Un centinaio di spezzini hanno partecipato alla veglia delle Sentinelle in Piedi oggi pomeriggio a Lerici, in Rotonda Vassallo, dalle 15.30 alle 16.30. In silenzio, con in mano un libro, hanno dato testimonianza pubblica in favore della famiglia e della libertà di espressione. La scena delle sentinelle disposte a scacchiera sul lungomare lericino ha stupito i passanti, alcuni dei quali si sono fermati a fare foto e chiedere informazioni.

«Oggi abbiamo partecipato ad una testimonianza pubblica per l’uomo e il futuro dei nostri figli!» – ha detto il portavoce nel discorso conclusivo.

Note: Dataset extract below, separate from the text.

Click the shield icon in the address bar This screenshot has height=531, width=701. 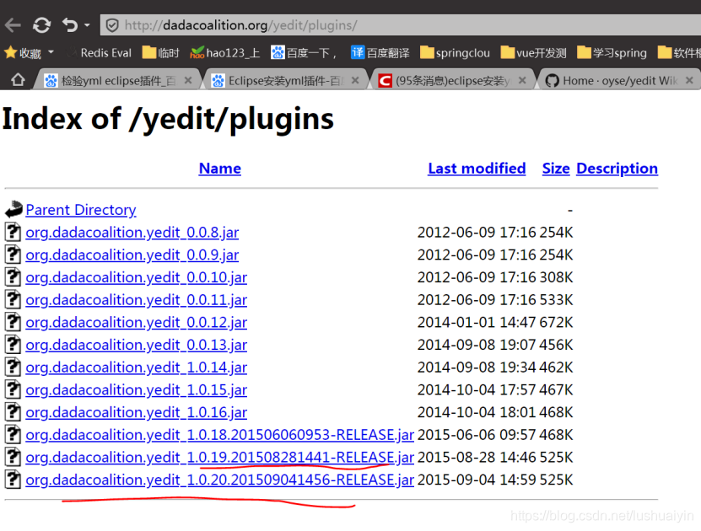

«Siamo di nuovo in piazza per risvegliare le coscienze di chi non crede che la libertà d’espressione sia in pericolo. Il ddl “sull’omofobia”, approvato dalla Camera, è ancora fermo al Senato. Tale ddl, che viene presentato per contrastare violenze e ingiuste discriminazioni – che sono già, e giustamente, represse dal codice penale -, in realtà è uno strumento con cui si vuole imporre a tutti l’agenda LGBT (Lesbic-Gay-Bisexual-Transgender). L’agenda prevede matrimoni e adozioni gay, scomparsa del termine padre e madre, educazione omosessualista obbligatoria fin dall’asilo nido. E si vuole imporre tale agenda minacciando la libertà di espressione di chi vi si oppone».

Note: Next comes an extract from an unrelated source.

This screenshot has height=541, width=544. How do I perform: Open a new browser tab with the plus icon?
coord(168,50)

«In poco più di un anno, migliaia di persone hanno vegliato in oltre 150 città italiane. Nella provincia della Spezia, questa di oggi è la sesta veglia».

«Questo non è stato il frutto di una pianificazione a tavolino, ma è un popolo che ha intuito prima di altri che il momento che stiamo vivendo è epocale e richiede di scendere in campo! Richiede di metterci in gioco in prima persona, tutti, per difendere la libertà d’espressione, la famiglia fondata sull’unione tra un uomo e una donna e, soprattutto, i diritti dei più piccoli e più deboli».

«Il ddl Scalfarotto, dopo essere stato approvato alla Camera un anno fa, è ora fermo in Commissione Giustizia al Senato. I Libretti “Educare alla diversità” – con cui si voleva promuovere l’ideologia del gender nelle scuole – sono stati ritirati. Questo grazie anche alla nostra mobilitazione».

«Ma il risultato più importante è la crescita di un popolo che non si vuole piegare al “pensiero unico” e vuole continuare a difendere l’essenza dell’umano».

«Continuiamo allora a essere vigili, a essere sentinelle nella vita di tutti i giorni a informarci e informare su quello che sta succedendo e a vegliare nelle piazze, per dire che non possono essere una legge, una sentenza di un tribunale, o il battage mediatico a zittire chi ha gli occhi aperti e la coscienza vigile!»

Infine il ringraziamento alle forze dell’ordine, che «anche oggi hanno garantito la sicurezza e il regolare svolgimento della manifestazione».